Stored records:

--------------------------------------------------

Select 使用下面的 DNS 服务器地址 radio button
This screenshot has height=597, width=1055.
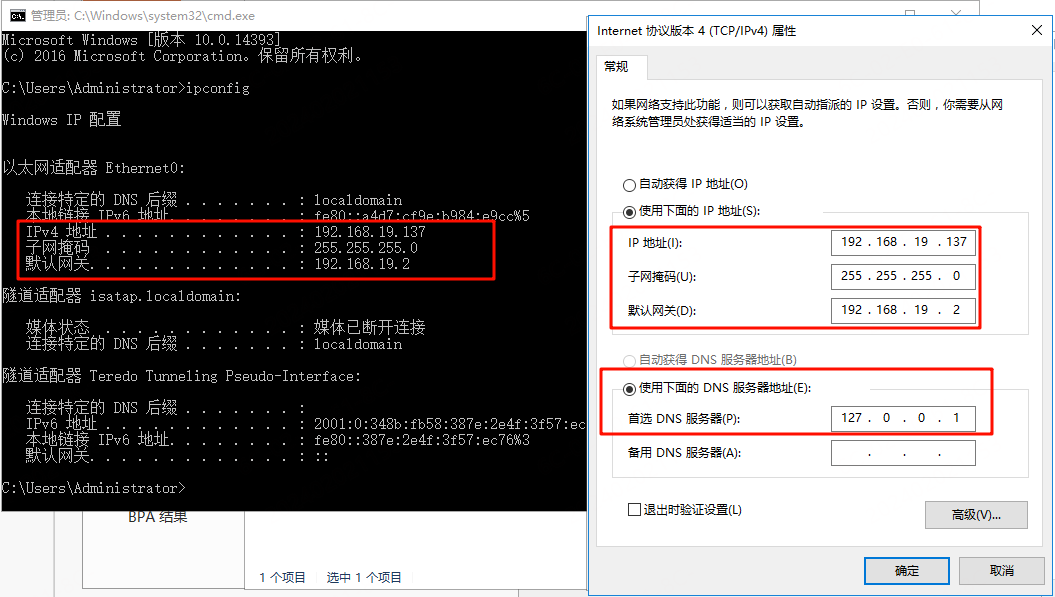629,389
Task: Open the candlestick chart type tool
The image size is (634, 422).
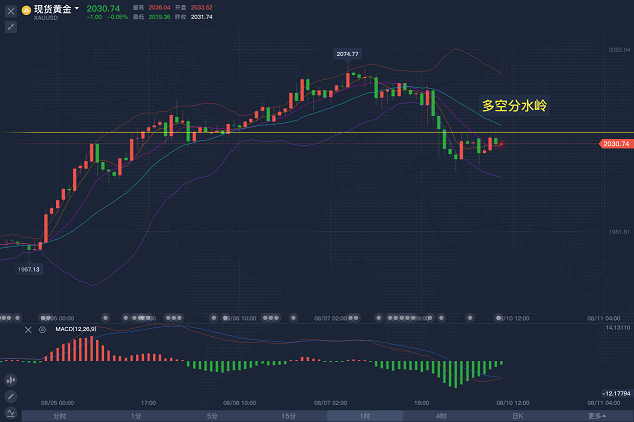Action: 11,380
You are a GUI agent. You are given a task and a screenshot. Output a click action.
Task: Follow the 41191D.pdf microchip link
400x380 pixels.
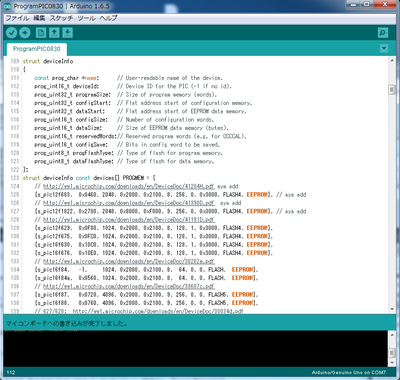pyautogui.click(x=129, y=220)
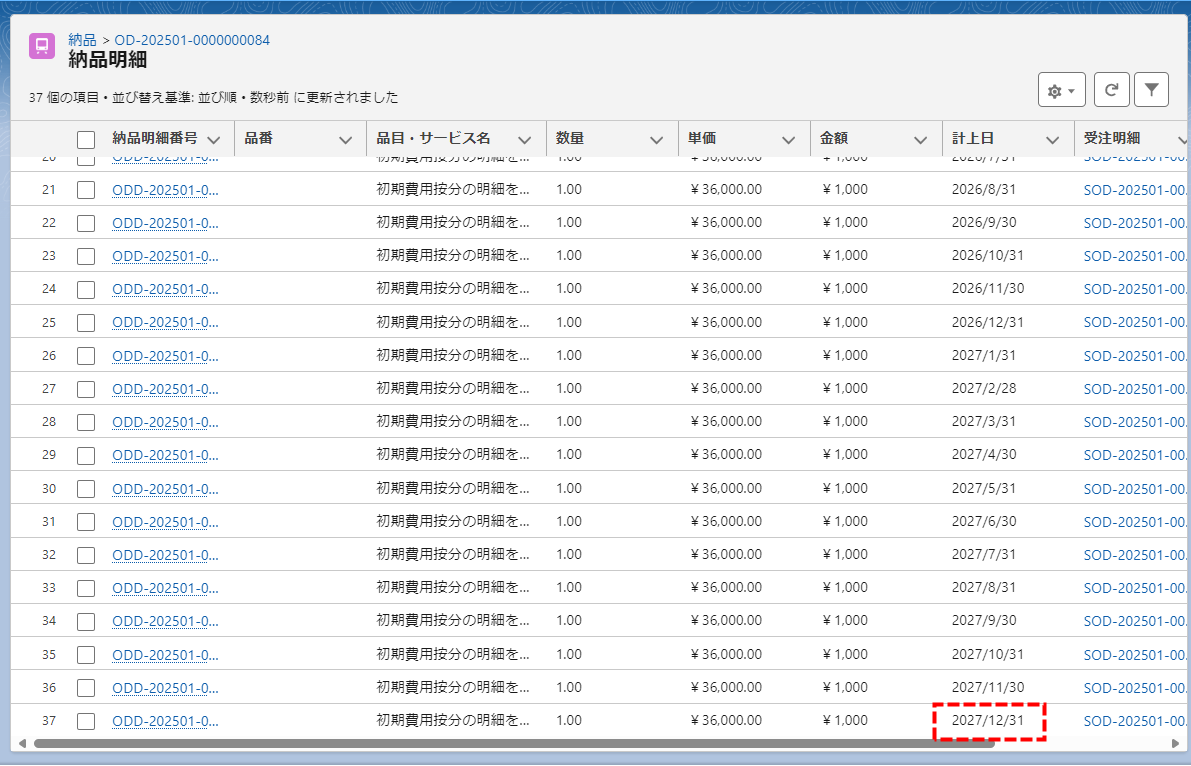Open the ODD-202501 link in row 25
1191x766 pixels.
click(165, 322)
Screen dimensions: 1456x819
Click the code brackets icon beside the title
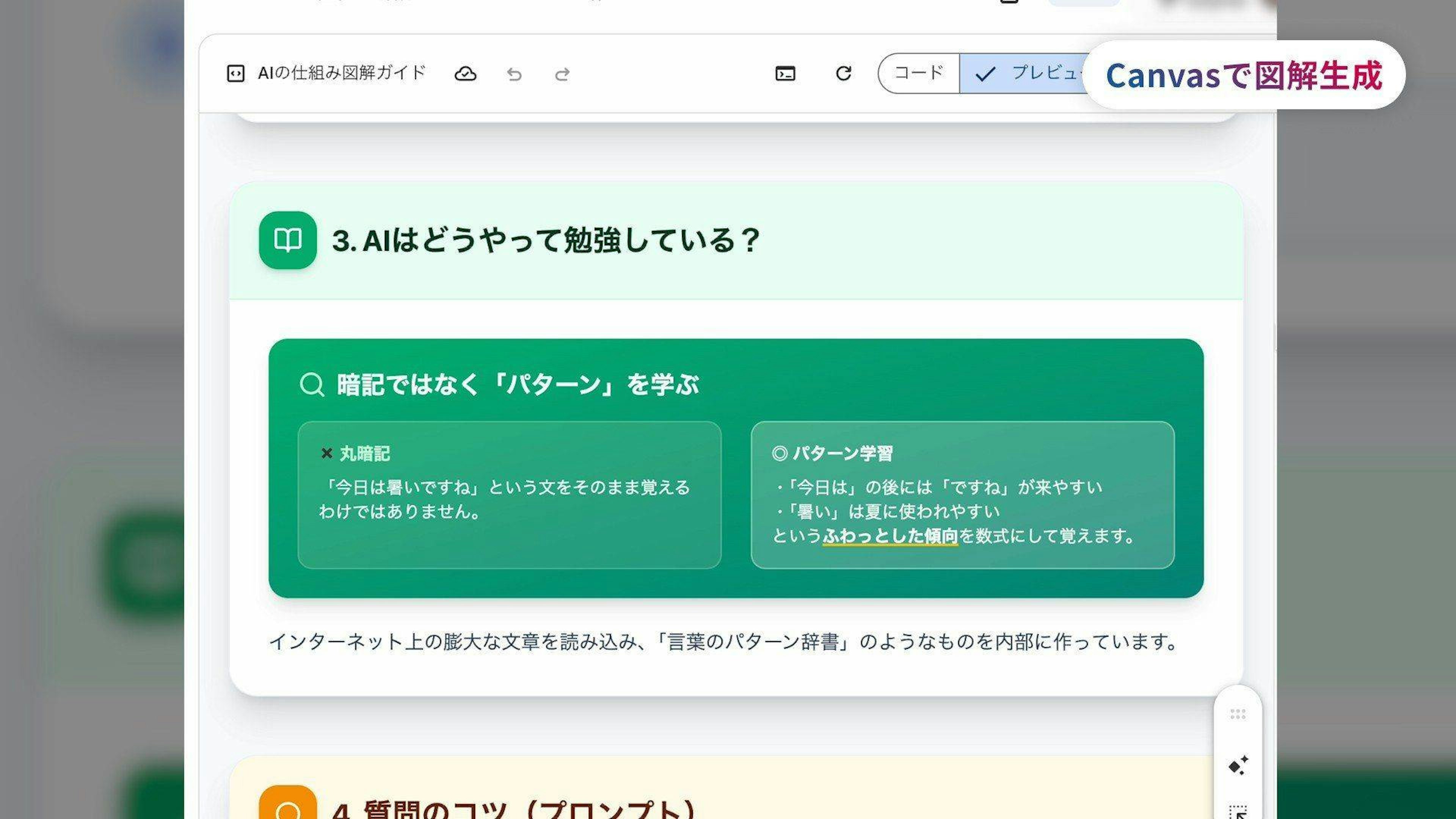tap(235, 74)
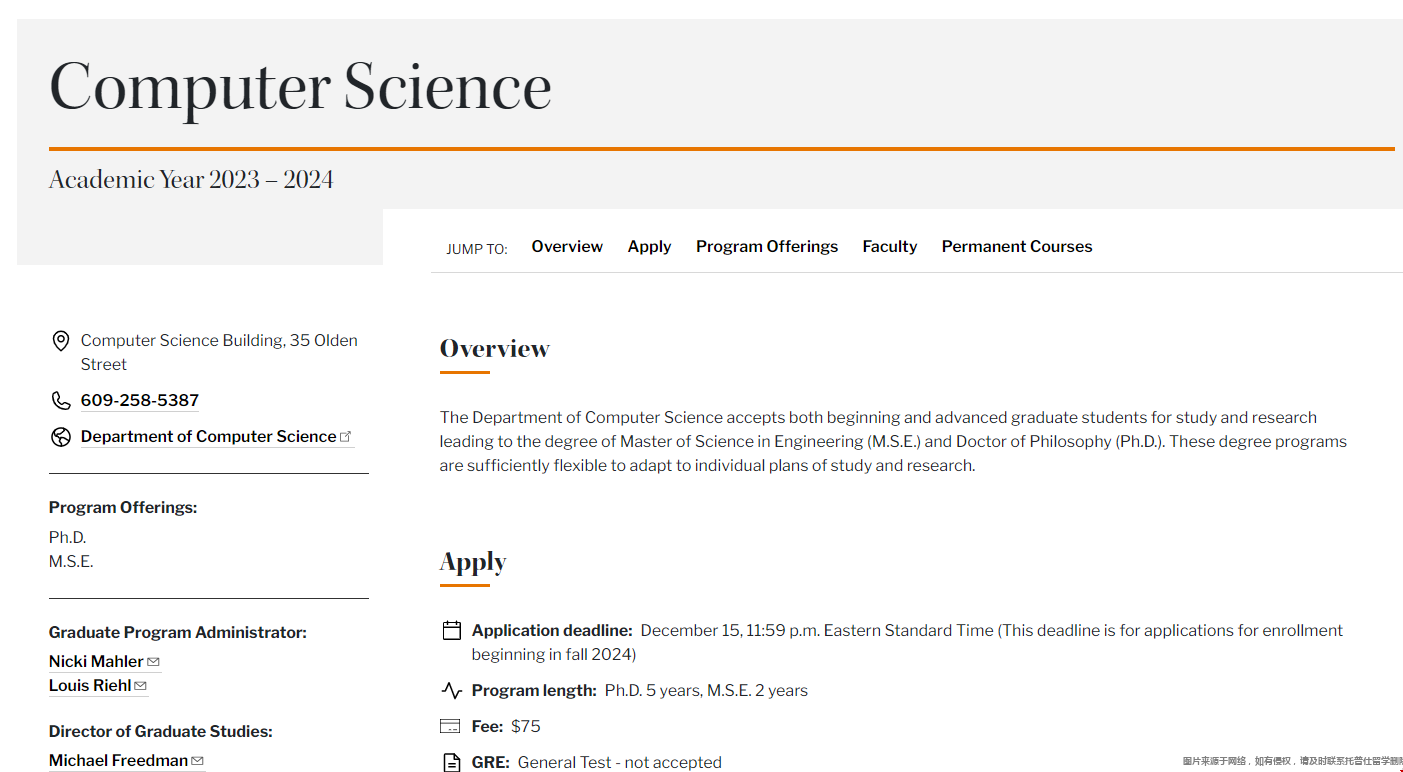The height and width of the screenshot is (772, 1403).
Task: Jump to the Apply section
Action: coord(649,246)
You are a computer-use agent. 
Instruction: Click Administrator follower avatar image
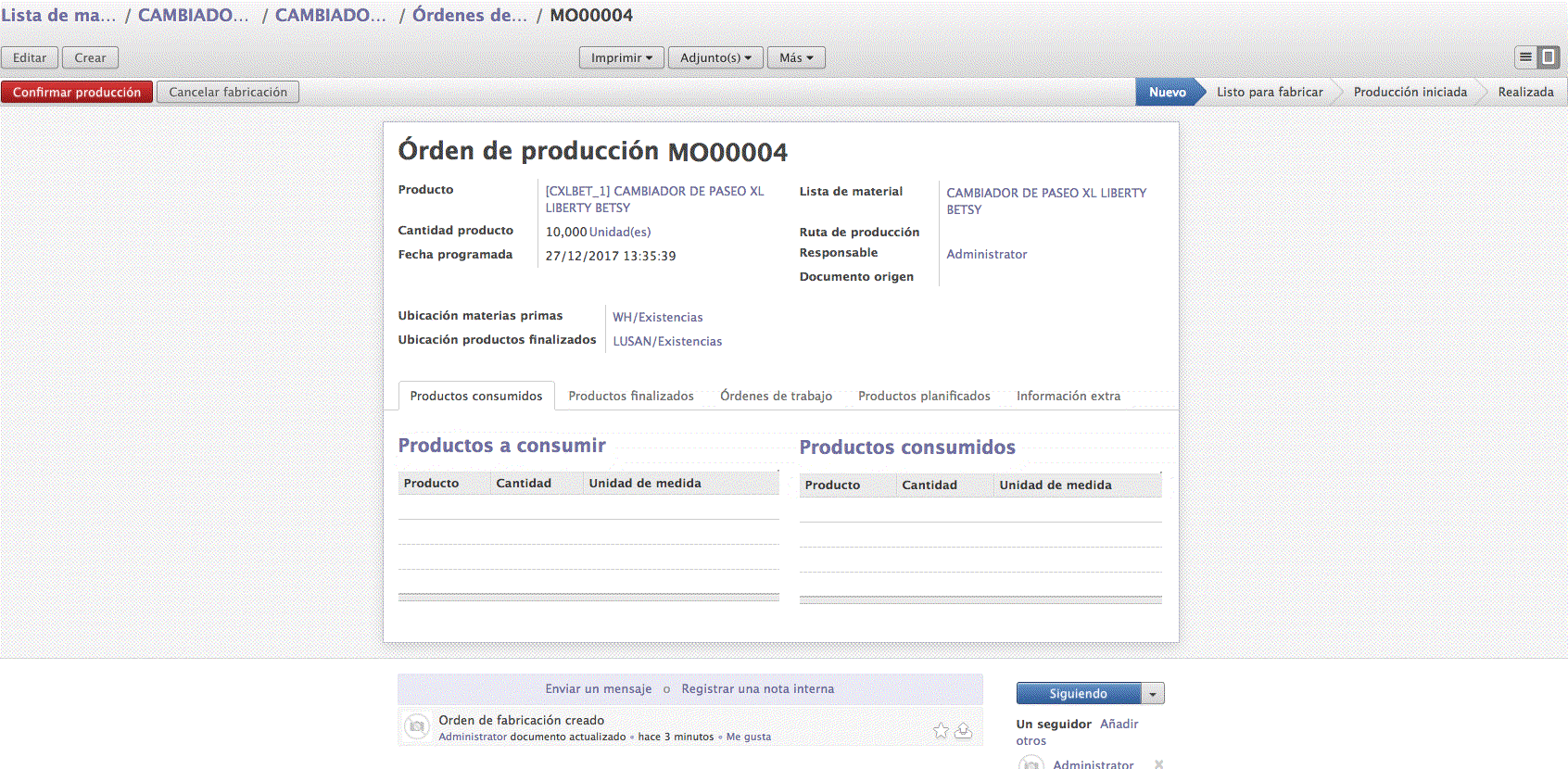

--------------------------------------------------

Copy every line above exactly as it appears, but leave out the pictures.

Written response:
Select 使用下面的 DNS 服务器地址 radio button
This screenshot has height=597, width=1055.
629,389
Task: Open the candlestick chart type tool
The image size is (634, 422).
Action: 11,380
You are a GUI agent. You are given a task and a screenshot. Output a click action.
Task: Follow the 41191D.pdf microchip link
400x380 pixels.
pyautogui.click(x=129, y=220)
Open the ODD-202501 link in row 25
1191x766 pixels.
click(165, 322)
Screen dimensions: 1456x819
Click the code brackets icon beside the title
tap(235, 74)
The height and width of the screenshot is (772, 1403).
Task: Jump to the Apply section
Action: coord(649,246)
You are a computer-use agent. 
Instruction: Click Administrator follower avatar image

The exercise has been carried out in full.